Required tasks:
a - In the Kareem Orr biography below, on what date did the Tennessee Titans sign Orr as an undrafted free agent?
b - Continue the Kareem Orr biography below, picking up after its last sentence.

Personal information
- Born: January 2, 1997 (age 29) Chattanooga, Tennessee
- Listed height: 5 ft 11 in (1.80 m)
- Listed weight: 195 lb (88 kg)

Career information
- High school: Notre Dame (Chattanooga, TN)
- College: Chattanooga
- NFL draft: 2019: undrafted

Career history
- Tennessee Titans (2019–2020); Los Angeles Rams (2021); Seattle Sea Dragons (2023)*;
- * Offseason or practice squad member only

Awards and highlights
- Super Bowl champion (LVI);

Career NFL statistics
- Total tackles: 20
- Fumble recoveries: 1
- Stats at Pro Football Reference

= Kareem Orr =

American football player (born 1997)

Kareem Orr (born January 2, 1997) is an American professional football cornerback. He played college football at Arizona State and Chattanooga.

==Professional career==
===Tennessee Titans===
Orr was signed by the Tennessee Titans as an undrafted free agent on May 13, 2019. He was waived on August 31, 2019 and was signed to the practice squad the next day. He was promoted to the active roster on October 26, 2019, but was waived two days later and re-signed back to the practice squad. He was promoted to the active roster again on November 26, 2019. He was waived on December 14, 2019 and re-signed to the practice squad. He signed a reserve/future contract with the Titans on January 20, 2020.

Recorded information:
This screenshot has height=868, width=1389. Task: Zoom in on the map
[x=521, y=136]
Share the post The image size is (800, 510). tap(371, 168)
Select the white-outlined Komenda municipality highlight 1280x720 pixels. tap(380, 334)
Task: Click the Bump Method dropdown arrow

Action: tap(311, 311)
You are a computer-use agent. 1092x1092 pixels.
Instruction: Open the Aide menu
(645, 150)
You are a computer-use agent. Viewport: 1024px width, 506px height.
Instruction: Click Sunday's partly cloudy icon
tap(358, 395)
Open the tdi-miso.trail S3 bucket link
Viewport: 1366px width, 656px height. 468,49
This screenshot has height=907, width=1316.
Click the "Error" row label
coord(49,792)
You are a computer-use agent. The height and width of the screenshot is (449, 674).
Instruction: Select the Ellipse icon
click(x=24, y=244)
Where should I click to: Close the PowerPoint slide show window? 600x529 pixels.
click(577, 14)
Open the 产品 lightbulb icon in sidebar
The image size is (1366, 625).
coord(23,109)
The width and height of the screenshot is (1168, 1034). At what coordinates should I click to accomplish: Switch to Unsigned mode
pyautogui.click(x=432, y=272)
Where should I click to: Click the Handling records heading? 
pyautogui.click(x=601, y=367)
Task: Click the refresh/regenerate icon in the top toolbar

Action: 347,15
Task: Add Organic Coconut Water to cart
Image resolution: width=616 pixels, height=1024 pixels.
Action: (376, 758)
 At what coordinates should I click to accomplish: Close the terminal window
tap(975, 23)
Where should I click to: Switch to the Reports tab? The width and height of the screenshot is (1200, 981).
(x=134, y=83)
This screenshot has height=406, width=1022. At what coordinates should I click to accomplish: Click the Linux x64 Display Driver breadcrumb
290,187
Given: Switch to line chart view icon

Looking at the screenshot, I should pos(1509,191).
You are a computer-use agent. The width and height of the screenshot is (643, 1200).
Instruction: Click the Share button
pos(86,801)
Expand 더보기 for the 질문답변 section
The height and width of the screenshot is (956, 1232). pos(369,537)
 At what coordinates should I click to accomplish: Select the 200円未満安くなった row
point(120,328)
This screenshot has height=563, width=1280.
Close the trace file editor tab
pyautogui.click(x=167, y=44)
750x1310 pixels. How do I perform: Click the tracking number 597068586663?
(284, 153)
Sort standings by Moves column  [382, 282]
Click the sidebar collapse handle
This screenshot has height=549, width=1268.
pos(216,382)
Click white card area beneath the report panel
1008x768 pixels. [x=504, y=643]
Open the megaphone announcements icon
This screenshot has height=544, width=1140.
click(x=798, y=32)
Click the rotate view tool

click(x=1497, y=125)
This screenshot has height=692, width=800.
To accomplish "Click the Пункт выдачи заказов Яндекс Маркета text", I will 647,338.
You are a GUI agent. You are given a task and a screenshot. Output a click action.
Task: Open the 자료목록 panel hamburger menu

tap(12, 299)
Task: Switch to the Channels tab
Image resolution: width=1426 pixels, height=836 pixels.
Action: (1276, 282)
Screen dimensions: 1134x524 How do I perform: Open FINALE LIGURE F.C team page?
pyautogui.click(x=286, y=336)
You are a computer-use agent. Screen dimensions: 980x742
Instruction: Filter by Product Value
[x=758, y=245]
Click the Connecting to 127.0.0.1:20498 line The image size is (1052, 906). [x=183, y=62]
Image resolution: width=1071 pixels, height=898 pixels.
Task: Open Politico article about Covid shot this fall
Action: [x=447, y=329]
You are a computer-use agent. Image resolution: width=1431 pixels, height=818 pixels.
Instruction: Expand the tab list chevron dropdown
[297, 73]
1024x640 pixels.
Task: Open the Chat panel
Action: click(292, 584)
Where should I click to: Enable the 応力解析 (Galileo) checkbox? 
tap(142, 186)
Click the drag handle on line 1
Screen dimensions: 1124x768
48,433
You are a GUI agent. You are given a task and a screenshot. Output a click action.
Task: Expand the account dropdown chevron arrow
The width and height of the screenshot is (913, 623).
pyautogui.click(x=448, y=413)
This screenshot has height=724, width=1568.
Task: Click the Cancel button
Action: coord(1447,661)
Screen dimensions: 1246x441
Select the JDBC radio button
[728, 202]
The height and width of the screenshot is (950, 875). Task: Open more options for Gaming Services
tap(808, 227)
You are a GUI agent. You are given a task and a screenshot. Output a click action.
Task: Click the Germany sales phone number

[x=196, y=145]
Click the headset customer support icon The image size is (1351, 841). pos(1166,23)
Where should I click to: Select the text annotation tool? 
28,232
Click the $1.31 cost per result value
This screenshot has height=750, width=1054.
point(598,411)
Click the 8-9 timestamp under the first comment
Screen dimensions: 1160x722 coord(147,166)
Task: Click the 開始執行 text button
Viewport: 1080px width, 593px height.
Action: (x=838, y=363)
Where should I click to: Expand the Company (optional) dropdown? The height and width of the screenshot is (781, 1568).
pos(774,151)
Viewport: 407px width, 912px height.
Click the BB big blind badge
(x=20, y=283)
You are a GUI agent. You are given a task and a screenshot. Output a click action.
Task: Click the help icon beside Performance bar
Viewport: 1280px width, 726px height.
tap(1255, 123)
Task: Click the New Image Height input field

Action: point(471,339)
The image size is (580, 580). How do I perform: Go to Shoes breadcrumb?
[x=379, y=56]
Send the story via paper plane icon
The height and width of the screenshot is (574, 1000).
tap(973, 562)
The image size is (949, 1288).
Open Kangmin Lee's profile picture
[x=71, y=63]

Outputs in order:
a - May 13, 2019.

b -
On September 5, 2020, Orr was waived by the Titans and signed to the practice squad the next day. He was elevated to the active roster on October 13 and October 17 for the team's weeks 5 and 6 games against the Buffalo Bills and Houston Texans, and reverted to the practice squad after each game. He was signed to the active roster on October 31. He was placed on injured reserve on November 21, 2020. He was activated on December 12, 2020. On May 6, 2021, Orr was waived by the Titans.

===Los Angeles Rams===
On May 26, 2021, Orr signed with the Los Angeles Rams. He was waived on August 31, 2021 and re-signed to the practice squad the next day. Orr won Super Bowl LVI when the Rams defeated the Cincinnati Bengals.

On February 15, 2022, Orr signed a reserve/future contract with the Rams. On April 16, 2022, the Rams waived Orr.

=== Seattle Sea Dragons ===
On November 17, 2022, Orr was drafted by the Seattle Sea Dragons of the XFL.